I wasn't sure whether to post this to newbie or security. Opted for the latter.

In the Evolution email account editor, you have the option to set up a secure connection using SSL Encryption. You also have the separate option to set up various authentication types.

Can anyone explain how these two relate to one another? For example, if I set up SSL with "password authentication" (which sounds a lot like plain text to me - as opposed to say the option for CRAM-MD5), do I defeat the secure setup?

My isp does provide ssl access to email but without support and they don't say anything in their documentation about what kind of authentication to use. The Evolution check facility suggests CRAM-MD5 may be available. If I try that I get a certificate notice which looks like a lot of gibberish to me - guess from the context it is OK but who knows..

(I've hunted the internet for a while trying to understand this point, including Evolution FAQs, without success.)

Thanks
Jacek

If the session is encrypted with SSL/TLS then any data you send is encrypted during that session. That means it's "safe" to use a plaintext password when the session is encrypted.
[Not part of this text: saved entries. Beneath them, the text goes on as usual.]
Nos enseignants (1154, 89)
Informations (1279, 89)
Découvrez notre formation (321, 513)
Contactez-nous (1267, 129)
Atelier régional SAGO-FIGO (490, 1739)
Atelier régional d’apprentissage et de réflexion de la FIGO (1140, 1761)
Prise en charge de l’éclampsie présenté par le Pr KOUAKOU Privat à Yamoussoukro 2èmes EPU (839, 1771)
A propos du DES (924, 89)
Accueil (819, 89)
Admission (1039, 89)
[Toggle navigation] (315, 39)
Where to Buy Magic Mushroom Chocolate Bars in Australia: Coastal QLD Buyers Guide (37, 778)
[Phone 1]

A separate question is whether the SSL/TLS connection is really negotiated with your ISP, or whether someone is attempting to hijack the session by using their own certificate. Unfortunately "gibberish" is a completely worthless description, so no one will have any idea what certificate is being presented. Next time, try writing the "gibberish" down so that you can ask someone to look at it for you.

Chort,
Thanks for the info. I've now grabbed the text from the certificate confirmation dialog:

It occurred to me that if I didn't accept it, I wouldn't be able to use ssl connection and have to use the unencrypted type, so presumably saying yes was no more risk. I'm sure if this was unsound reasoning you'll tell me! ..but it does seem to work after the event - in that I can access my emails, so presume it was OK after all.

Jacek

That's not exactly true. If the certificate validation is failing because someone is conducting a man-in-the-middle attack, you're a lot worse off accepting it, because then you will falsely believe your data is safe when in fact someone else is reading it.

Here's the site the certificate was issued to:Is that the hostname you have typed in your mail client for the mail server? If you have a different hostname entered, it's going to fail validation.

If the hostname matches, then probably your client doesn't trust the Geotrust CA. You would have to find the list of trusted issuers that your mail client is using and add the right CA root. I believe this is the one that signed that cert: https://www.geotrust.com/resources/r..._Authority.cer . The strange thing is Geotrust's page says that CA is for non-QuickSSL certs, but as you can see the cert you're getting appears to be a QuickSSL cert... odd.

The Geotrust CA page can be found here: https://www.geotrust.com/resources/root-certificates/

Chort,
Mailserver address is correct. As for the rest it rather goes over my level of understanding. Adding the CA root to my client will presumably make it accept the certificate, but won't make it valid. So we're still guessing - I guess.. Or as I said, there's probably a lot about security that I don't understand.
Thanks
Jacek

Adding the root CA will make the certificate valid if the only complaint was that it is signed by an "untrusted" root. In that respect, the only difference between a "valid" and "invalid" certificate is whether you trust the root CA. There are other aspects that will make a certificate invalid regardless of whether you trust the root (the date is out of range, the hostname doesn't match, etc).